What you are asked to do –
When you reach the line that holds "This screenshot has height=621, width=840.", start copying exactly and keep going through the final line of the data, leaving out pictures.

------ Given records ------

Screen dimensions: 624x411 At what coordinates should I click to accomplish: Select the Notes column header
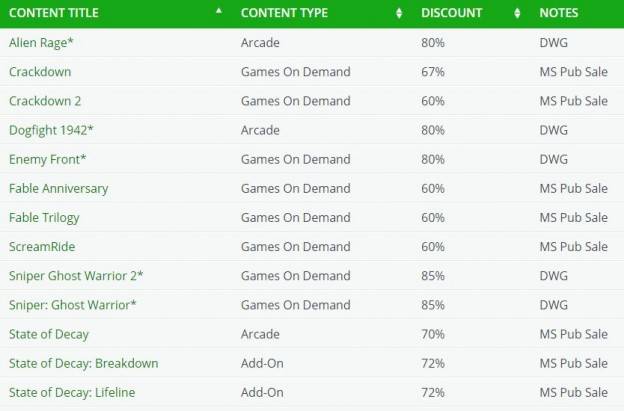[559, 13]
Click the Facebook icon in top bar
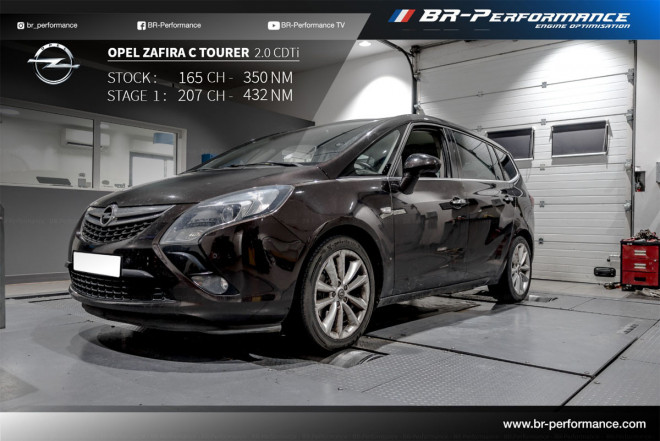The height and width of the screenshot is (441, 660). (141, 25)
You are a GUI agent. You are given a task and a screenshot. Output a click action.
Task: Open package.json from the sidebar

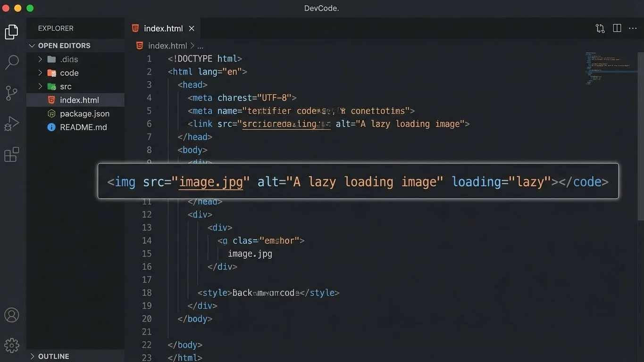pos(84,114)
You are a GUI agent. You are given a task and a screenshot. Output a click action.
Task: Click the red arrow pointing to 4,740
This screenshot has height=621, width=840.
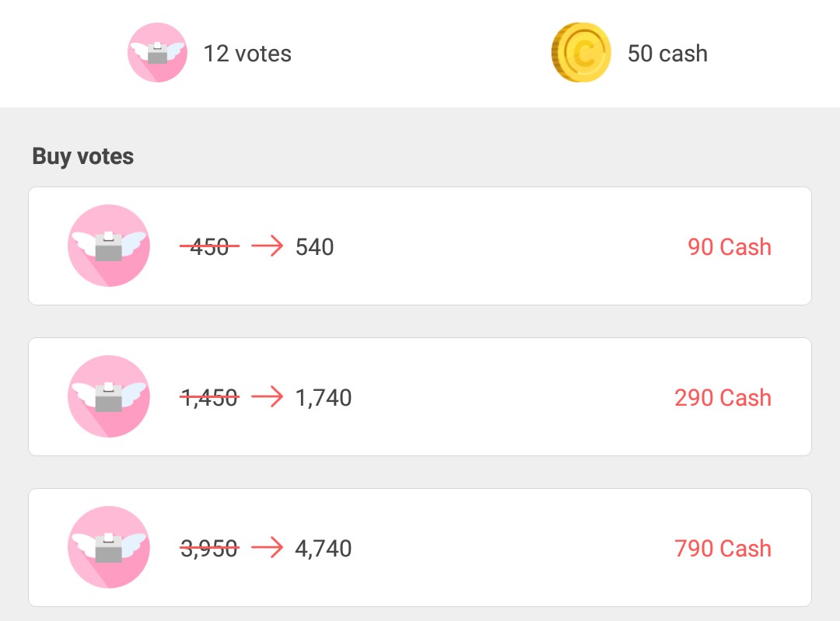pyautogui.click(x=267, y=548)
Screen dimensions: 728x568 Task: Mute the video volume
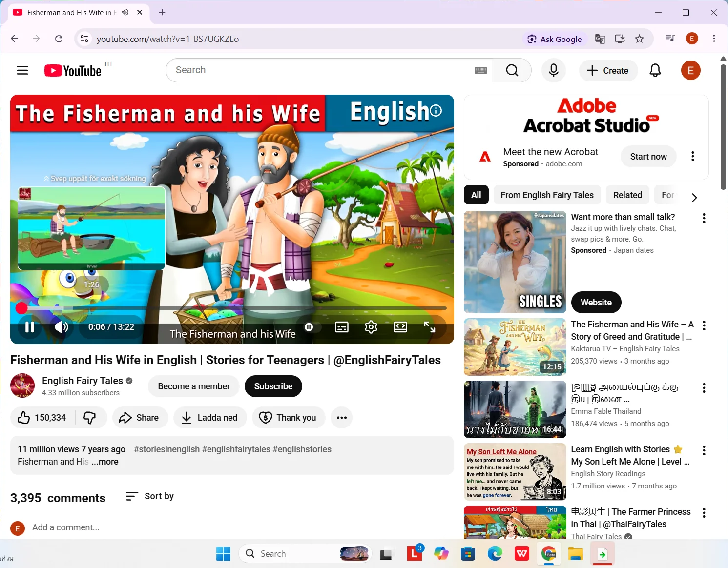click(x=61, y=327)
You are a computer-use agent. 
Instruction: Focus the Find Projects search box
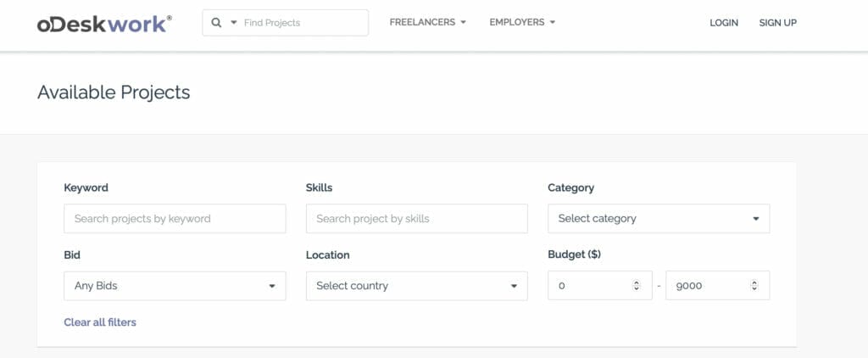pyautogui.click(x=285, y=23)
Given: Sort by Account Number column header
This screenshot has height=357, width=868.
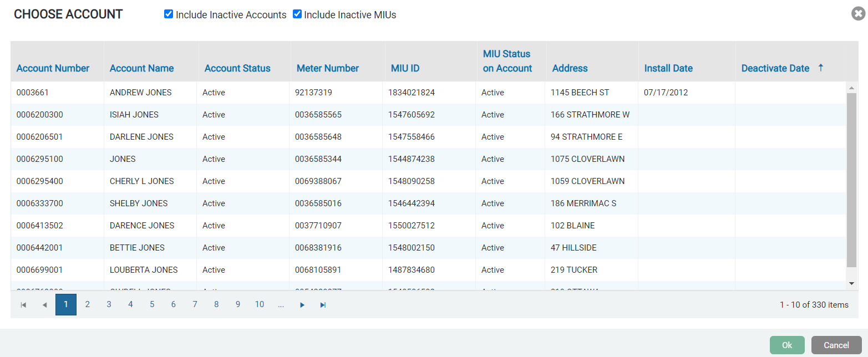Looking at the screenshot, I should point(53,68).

------

Result of the task –
This screenshot has height=621, width=840.
pyautogui.click(x=267, y=548)
Screen dimensions: 728x568 Task: Mute the video volume
click(x=61, y=327)
You are a computer-use agent. 
Instruction: Focus the Find Projects search box
pyautogui.click(x=285, y=23)
Given: Sort by Account Number column header
This screenshot has height=357, width=868.
Looking at the screenshot, I should point(53,68).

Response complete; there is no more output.